Assume for now that $a\ne c$. Then you’ve shown that if if the two equations have a common root $\alpha$, then that common root must be
$$-\frac{b-d}{a-c}\;.\tag{1}$$
You’ve not shown, however, that the expression in $(1)$ always is a common root of the two equations. That is, you’ve shown that having $\alpha$ equal to $(1)$ is necessary, but not that it’s sufficient. And in fact it’s not sufficient. Consider the equations $x^2=0$ and $x^2+x+1=0$, with $a=b=0$ and $c=d=1$: then
$$-\frac{b-d}{a-c}=-\frac{0-1}{0-1}=-1\;,$$
but $-1$ isn’t a root of either equation.

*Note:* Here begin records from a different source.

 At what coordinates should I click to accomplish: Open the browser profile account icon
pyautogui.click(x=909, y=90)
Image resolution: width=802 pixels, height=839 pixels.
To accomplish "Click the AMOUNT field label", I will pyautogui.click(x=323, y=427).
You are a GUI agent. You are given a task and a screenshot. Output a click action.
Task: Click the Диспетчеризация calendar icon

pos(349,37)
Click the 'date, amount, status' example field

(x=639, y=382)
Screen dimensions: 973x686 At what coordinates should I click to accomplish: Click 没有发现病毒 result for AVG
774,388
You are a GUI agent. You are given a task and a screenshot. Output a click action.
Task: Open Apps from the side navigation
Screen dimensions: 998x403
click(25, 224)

To find a sufficient condition, substitute the expression $(1)$ for $x$ in each of the equations; in the first you get
$$\frac{(b-d)^2}{(a-c)^2}-\frac{a(b-d)}{a-c}+b$$
on the left-hand side, so in order for $(1)$ to be a root of $x^2+ax+b=0$, we must have
$$\frac{(b-d)^2}{(a-c)^2}-\frac{a(b-d)}{a-c}+b=0\;.\tag{2}$$
Similarly, from the second equation we find that we must have
$$\frac{(b-d)^2}{(a-c)^2}-\frac{c(b-d)}{a-c}+d=0\;.\tag{3}$$
Multiplying $(2)$ through by $(a-c)^2$ yields
$$(b-d)^2-a(b-d)(a-c)+b(a-c)^2=0\;,\tag{4}$$
which should look familiar. Doing the same thing to $(3)$ yields
$$(b-d)^2-c(b-d)(a-c)+d(a-c)^2=0\;;\tag{5}$$
with a bit of algebra you can show that $(4)$ and $(5)$ are equivalent, in the sense that each is true if and only if the other is true. (HINT: Solve them for $\frac{(b-d)^2}{a-c}$.) Thus, we need only consider $(4)$.
If $(4)$ holds, and $a\ne c$, then $(2)$ and $(3)$ hold, and $(1)$ is a root of the first equation. What does $(4)$ imply when $a=c$? Does it still ensure that the two equations have a common root?